Eight years ago, he explained, many brokers opted to take a wait-and-see approach to the implementation of the ACA. Even in the last year, many in the industry have sat idly, waiting for more change to direct their actions.

The “wait and see” approach hasn’t been as popular with employers and consumers, however, as medical costs continue to rise. Over the past four years, employees’ out of pocket costs have increased an average of $1,000 per year, Rasmussen said, and while the recent tax reform purports to put $1,200 to $1,600 more back in the hands of the average worker, it’s hardly enough to cover these increases.

Related: Price of care biggest factor in high health care spending in U.S.

So what are brokers to do?

“We need to see things from a different angle, change the conversation,” Bridwell says. And over the course of the next hour, Rasmussen and Bridwell identified seven broad categories where brokers and their clients can focus their attention to make real differences in medical costs.

Contain high medical costs

Or more accurately, take accountability for high medical costs. Strategies such as self-funding, reinsurance, plan design and case management can be used to bring down the curtain between medical bills and usage and help employers understand where their dollars are going and better control those claims.

The discussion of self-funding is no longer about the size of the group, Bridwell said, but the makeup of the group–who are they and what is their level of risk?

Network changes

The duo addressed the role of smaller networks, reference-based pricing, incentive programs and HRAs in taking control of costs, recognizing that such tools face a lot of resistance from both consumers and medical providers. “You have to know when to use it and how to implement it,” said Bridwell. Moreover, it’s not an instant change; it’s going to be an ongoing,  incremental process.

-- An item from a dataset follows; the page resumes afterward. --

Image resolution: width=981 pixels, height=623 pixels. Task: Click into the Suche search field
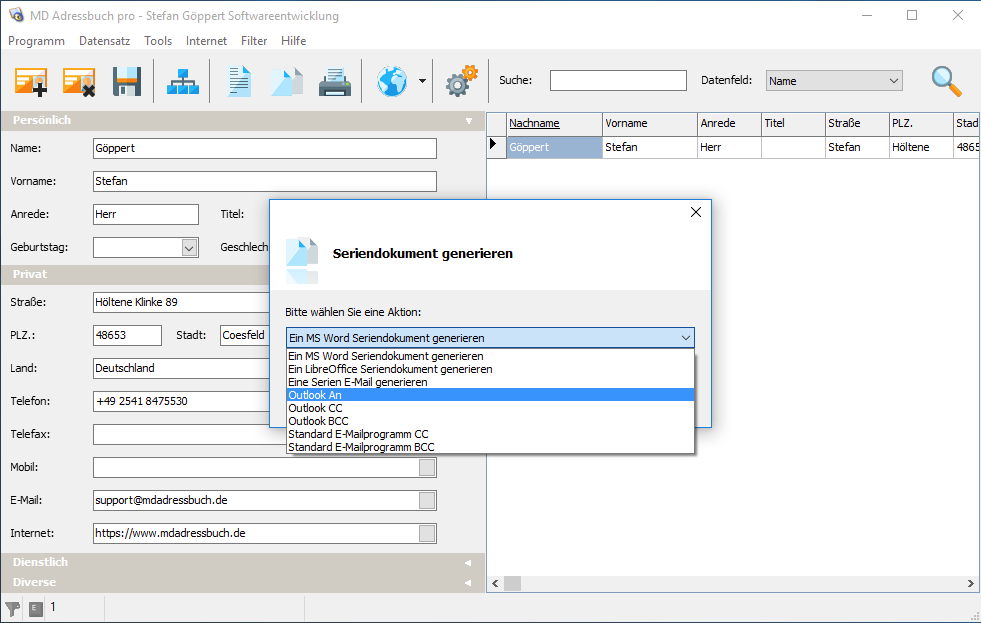point(618,81)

(In-country) medical tourism

Convincing a consumer to go to India for an endoscopy might be a tough sell (at least for now), but there is plenty of opportunity within the U.S. borders to “shop around” for care. These options include high-performance surgical centers or specialty clinics that benefit from certain medical economies of scale.

Key to their success, Rasmussen emphasized, is concierge support–a person with knowledge of the individual’s insurance plan who can help direct them to the best care for the best value.

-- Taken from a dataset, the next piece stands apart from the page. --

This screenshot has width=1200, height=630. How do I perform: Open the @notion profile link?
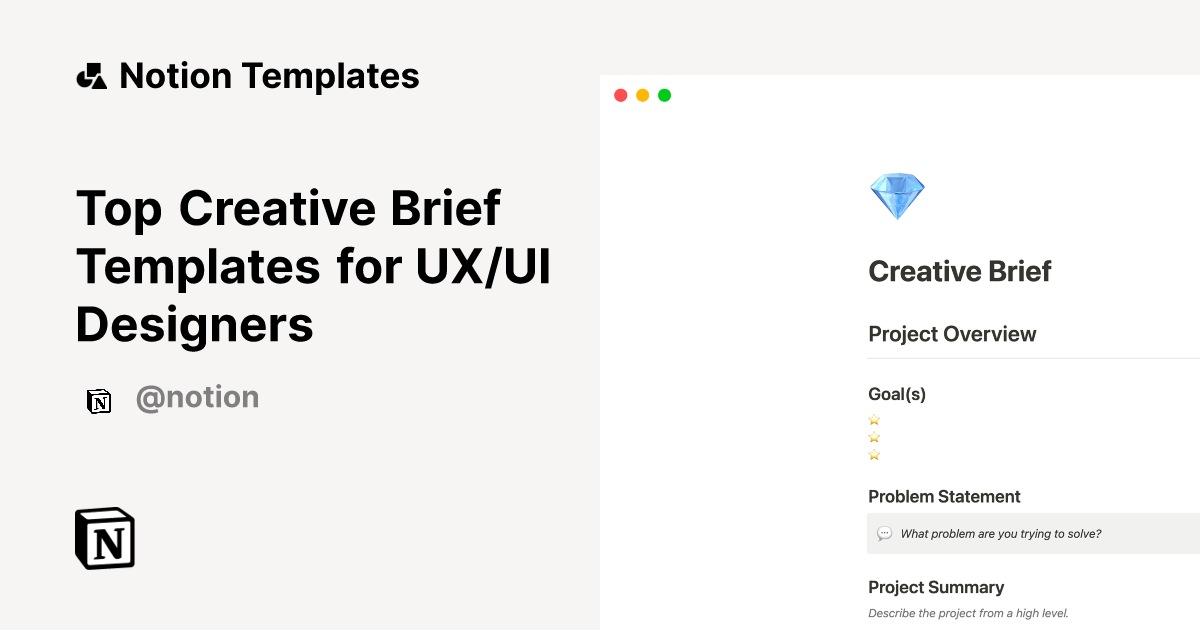coord(197,397)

“All an employee has to remember is an 800 number and a zero (dollar deductible.” Bridwell said. “If you incent them right, they will absolutely follow.”

Pharmacy tools

Pharmacy makes up 20 percent of medical premiums, and the drug industry has been in the spotlight for its pricing practices in recent years. That doesn’t mean brokers and their clients have to accept the status quo, however. Outside PBMs, transparency tools and analytics can be used to zero in on cost savings in pharma spend.

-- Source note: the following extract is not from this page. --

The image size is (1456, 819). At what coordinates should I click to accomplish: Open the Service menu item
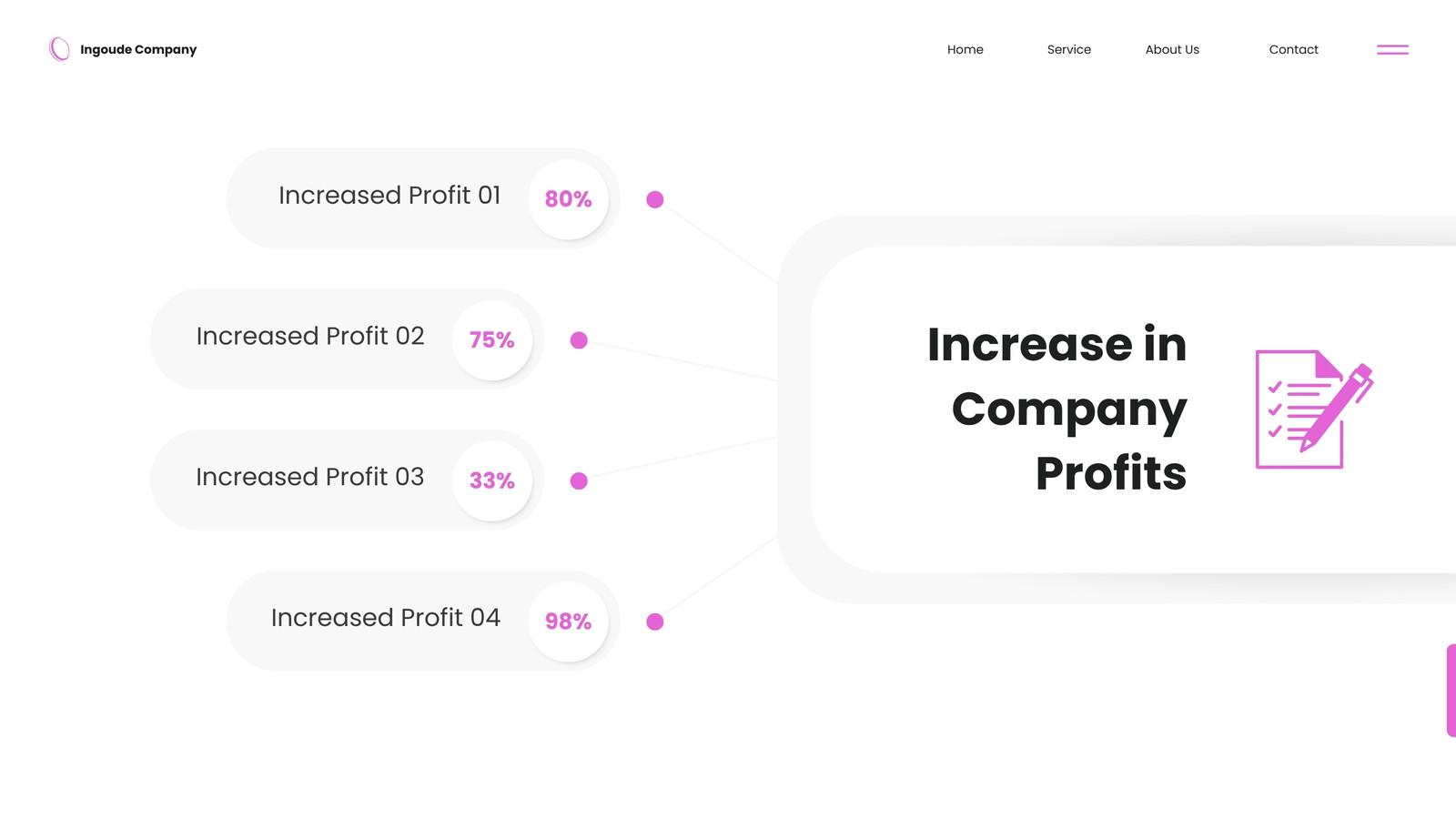click(1069, 49)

Develop consumerism habits

Consumer-driven health care isn’t a new concept, but the execution has been lacking. “Brokers made these tools available, now we muse teach how to use them,” Bridwell said, noting how ineffective programs like telehealth, HSAs or wellness programs are if neither an employer nor employee actually knows how to utilize them.


No discussion of cost-containment would be complete without a nod to technology, Rasmussen said, noting consumer-facing apps and tools as well as broker-facing analytics.

Non-medical “gap fillers”

Something of a catchall, but by no means an area to be overlooked, this includes products such as life insurance, accident or critical illness. When evaluating this area, the focus should be on how to lower the consumer’s out-of-pocket costs.

“It’s 2010,” Bridwell said, bringing the session full-circle. “In 2010, people thought health care reform would go away. Those people aren’t in this room. We’re at the very front of this movement to understand and implement all of these things.